Building Momentum.

I had the honor (I mean, I paid her, but it was still AN HONOR) of having a private mentorship session with one of my favorite painters, Abbey Ryan. As I continue to explore the direction I am going as an artist and a designer, talking with Abbey was revealing. It is so incredibly helpful to have someone study you and your art and give their objective feedback. I don't know Abbey personally, therefore her opinion is taken without the suspicion she might be feeding my ego, or feeling bored of me, or have any personal stake in the conversation at all, really. I have been craving this. Someone's undivided attention without feeling selfish about taking their time.
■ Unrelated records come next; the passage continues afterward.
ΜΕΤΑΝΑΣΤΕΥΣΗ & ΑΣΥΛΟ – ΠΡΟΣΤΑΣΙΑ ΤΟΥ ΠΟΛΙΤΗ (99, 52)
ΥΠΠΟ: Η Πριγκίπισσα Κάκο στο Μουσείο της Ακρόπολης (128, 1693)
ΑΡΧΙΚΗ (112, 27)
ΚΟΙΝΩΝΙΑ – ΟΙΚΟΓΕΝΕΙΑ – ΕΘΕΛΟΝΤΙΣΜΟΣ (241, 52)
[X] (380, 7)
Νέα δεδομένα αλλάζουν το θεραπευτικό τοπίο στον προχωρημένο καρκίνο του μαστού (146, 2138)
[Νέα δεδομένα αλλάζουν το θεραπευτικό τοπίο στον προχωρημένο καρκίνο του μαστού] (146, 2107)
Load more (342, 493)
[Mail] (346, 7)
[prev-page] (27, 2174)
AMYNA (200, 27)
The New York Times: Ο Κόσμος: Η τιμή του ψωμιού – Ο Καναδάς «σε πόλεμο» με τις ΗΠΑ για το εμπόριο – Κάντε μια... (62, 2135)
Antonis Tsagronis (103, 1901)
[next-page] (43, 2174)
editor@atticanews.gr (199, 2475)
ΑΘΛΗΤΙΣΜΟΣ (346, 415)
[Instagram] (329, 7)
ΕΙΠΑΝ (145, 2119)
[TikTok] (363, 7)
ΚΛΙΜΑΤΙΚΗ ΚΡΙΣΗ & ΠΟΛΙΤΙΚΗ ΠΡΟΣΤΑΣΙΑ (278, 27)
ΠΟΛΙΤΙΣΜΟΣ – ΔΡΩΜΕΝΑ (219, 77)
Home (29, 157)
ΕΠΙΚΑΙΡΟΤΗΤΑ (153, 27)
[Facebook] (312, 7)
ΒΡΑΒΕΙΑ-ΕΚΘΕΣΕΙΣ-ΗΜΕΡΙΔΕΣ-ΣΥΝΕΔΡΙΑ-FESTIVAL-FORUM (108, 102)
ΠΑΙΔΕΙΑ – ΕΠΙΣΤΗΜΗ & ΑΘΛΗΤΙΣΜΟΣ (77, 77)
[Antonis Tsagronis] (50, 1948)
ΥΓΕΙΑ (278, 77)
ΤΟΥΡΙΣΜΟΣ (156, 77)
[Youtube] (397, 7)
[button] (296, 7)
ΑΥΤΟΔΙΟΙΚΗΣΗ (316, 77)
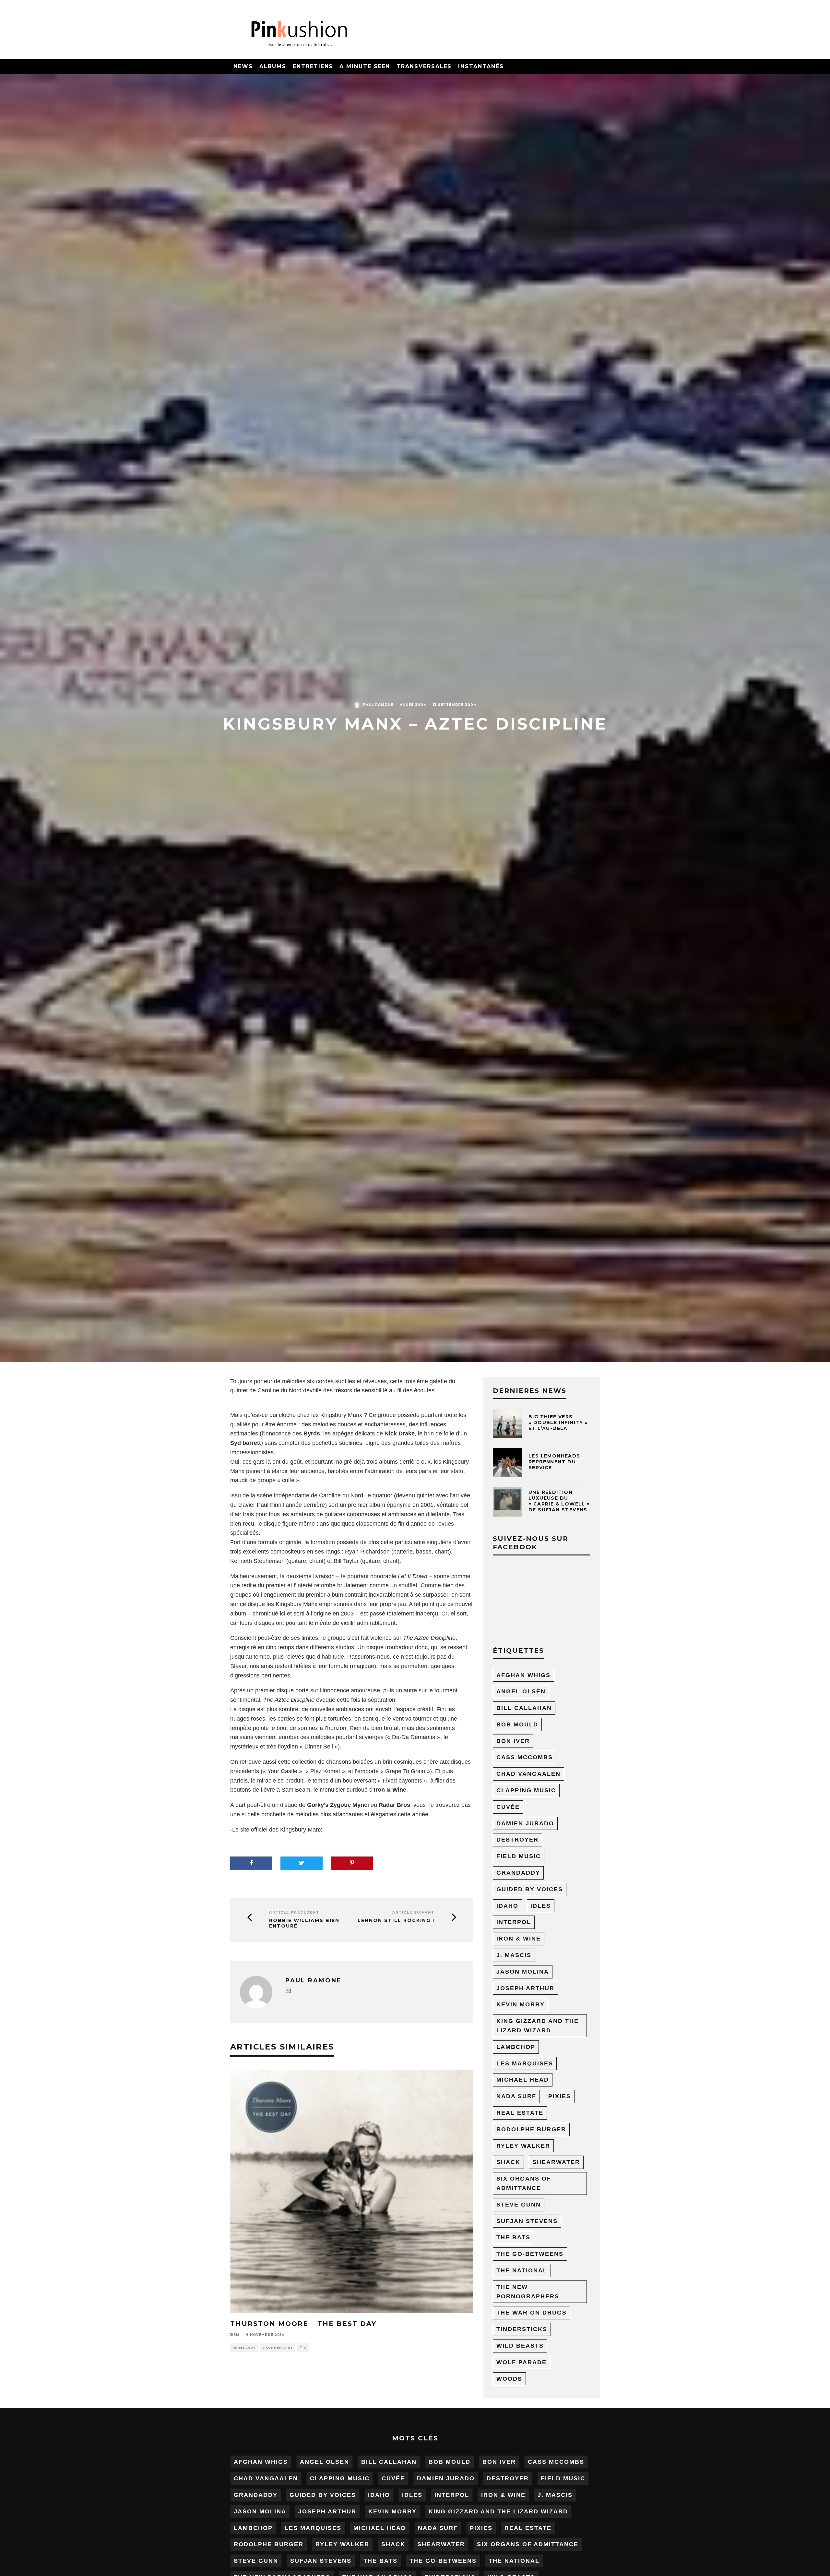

The session itself was great. I am left with a lot to process about how I move forward. We talked about the things I requested that we discuss: the process and building a sustainable practice, and my artwork itself. Abbey had a lot of great insight in both areas. If you read a lot about how to cultivate your creativity--which I do--some of the tips can get redundant, but I really felt like I was getting new information from Abbey. I think this is because she understood me and what could work for ME, and because she is a professional painter, and so the advice was speaking directly at who I want to be (or am?). Before our Skype session, I was asked to fill out a very detailed self-assessment, and it was clear that she had spent a lot of time reading and understanding what I had written. She had pointed out things that I was unaware of, such as the language I was using when referring to my art (an "indulgence") and how that may not be the best way to build a sustainable practice. I also have a hard time getting myself into the studio (you know, the one that is 10 feet from my house) because I want to make sure that my WORK work, my REAL work, my DESIGN work, gets done. She suggested I think of the two as equals, but maybe my design work is the first of equals. This was a new way of thinking about it that had not occurred to me before.

We also talked about my work itself, and this was also highly valuable to me. Maybe it is my industrial design education, maybe it is my hardened exterior shell from 10 years of corporate work, I don't know, but luckily I am able to hear a critique about the technical aspects of my work without getting butt-hurt. I'm talking about color palette choices, brushwork, all that good stuff. It is so hard to be outside of a classroom and get that sort of personal feedback, and from someone whose technical capability is undeniable. Please tell me what I am doing wrong, and I will fix it. It didn't seem like much, but I have a lot to chew on. Simple changes can make a big impact on your work, so it will take some time for me to move through the suggestions that she made to see a difference and home in on what works best for me. 

After the session, Abbey sent me a packet of notes from our discussion as well as SO many more notes on moving forward. I feel like I have a painting technique book written solely for ME. I have a lot to process. I am so grateful our paths crossed and that I was able to work with her.